2. The situation faced by the cotton market at the current stage and in the later period
On the supply side, harvest season pressure remains
From the Chinese perspective:
At present, domestic cotton picking is almost over, and there will be pressure on sales later. In the early days, it was difficult for Xinjiang cotton to leave Xinjiang due to limited transportation capacity, but by the end of December, this problem will be alleviated. Recently, the number of cotton registered warehouse receipts on the Zhengzhou Stock Exchange has increased. The latest data is 637 (about 25,500 tons), and the effective forecast warehouse receipts have increased to 1,441 (about 57,600 tons). If the main contract 1701 rises above 16,000 yuan/ton, then there will be a profit compared with the purchase price (cost is 14,600-15,100 yuan/ton), and the hedging pressure will increase; if so, then it will be picked up in January next year. The pressure on the firm offer will increase greatly. In addition, the 1% import quota will be used up by the end of February next year. Due to the price difference between domestic and foreign cotton (high inside and low outside, the price difference reaches 2,000 yuan/ton), this will cause import pressure during this period. According to the USDA report, China’s 2016/17 opening inventory is still relatively large, reaching 12.68 million tons (the inventory/consumption ratio is 166%).
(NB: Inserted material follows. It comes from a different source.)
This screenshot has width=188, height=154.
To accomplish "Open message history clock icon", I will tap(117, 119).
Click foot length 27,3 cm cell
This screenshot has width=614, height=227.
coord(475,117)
From a global perspective:
According to the USDA report, global cotton production increased in 2016/17, with an increase of 1.48 million tons, reaching 22.51 million tons; if China’s production and consumption data are excluded, global supply is slightly surplus. In addition, judging from the output of India and the United States, both have increased. As harvest progresses, a large amount of cotton coming to market will bring downward pressure.
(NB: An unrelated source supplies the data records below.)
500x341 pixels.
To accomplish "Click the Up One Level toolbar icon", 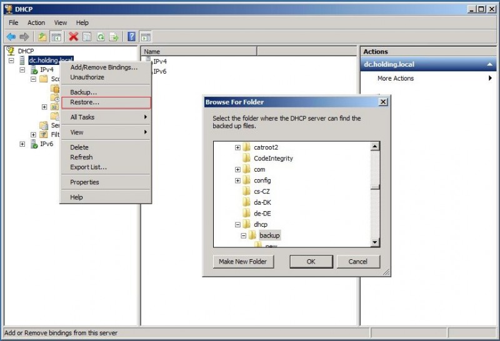I will click(42, 37).
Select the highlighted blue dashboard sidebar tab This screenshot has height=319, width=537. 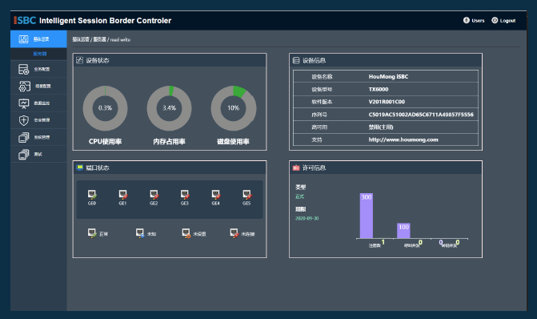[x=38, y=38]
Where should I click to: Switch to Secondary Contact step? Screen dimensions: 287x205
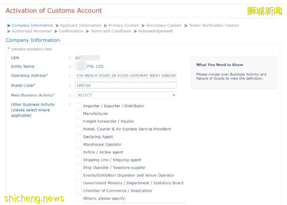[x=164, y=25]
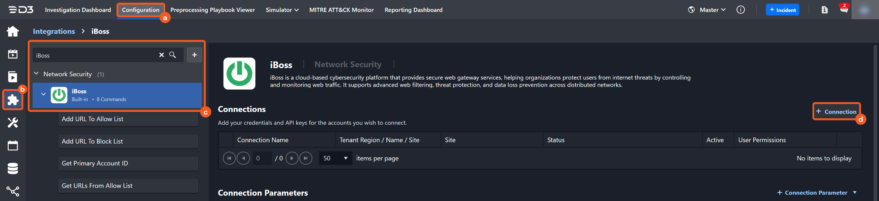Click the + Connection button

tap(836, 111)
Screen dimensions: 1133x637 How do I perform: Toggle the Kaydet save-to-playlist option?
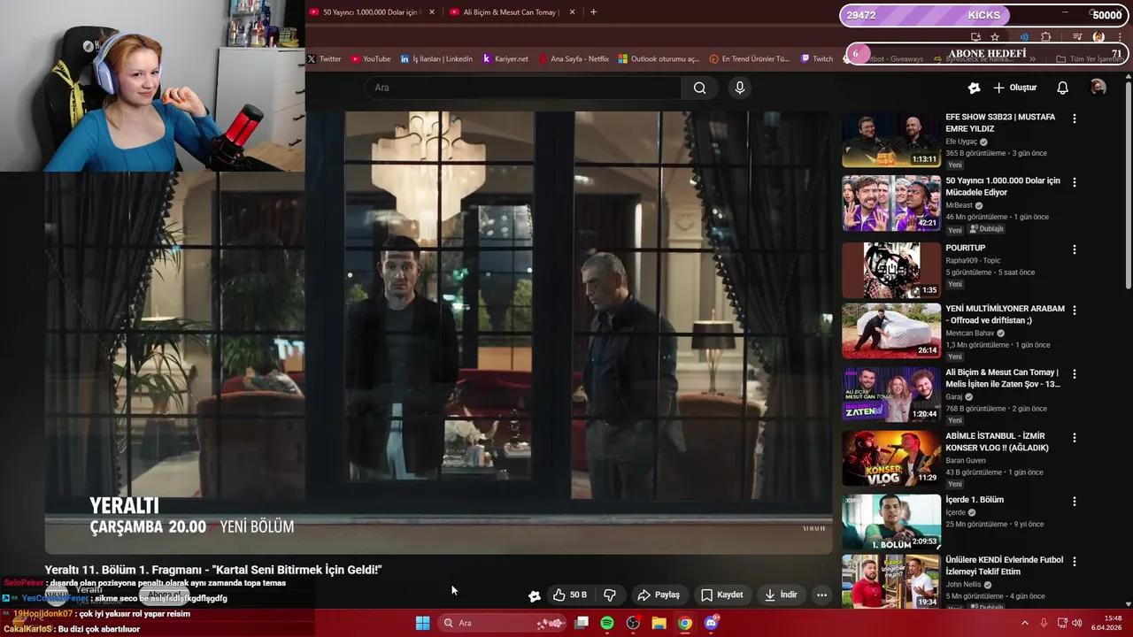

In terms of demand, winter is the peak purchasing season for the textile industry. In order to cope with the production orders of spring clothing, downstream companies generally have restocking and purchasing needs in November and December.
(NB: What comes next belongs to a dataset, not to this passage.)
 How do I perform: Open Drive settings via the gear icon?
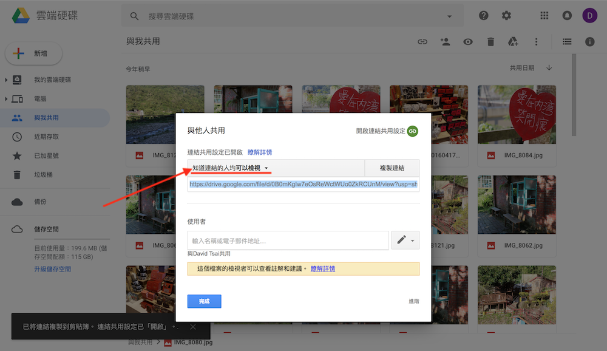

Textile companies had replenished a large amount of state cotton reserves before September. By the end of November, it was basically exhausted. At present, textile companies are in urgent need of replenishing their inventories, and more companies are visiting Xinjiang for inquiry and purchase, which has boosted the confidence of ginners. In addition, the purchase cost of new cotton is generally around 15,000 yuan/ton. In this way, the market will have strong cost support before selling off reserves in March next year.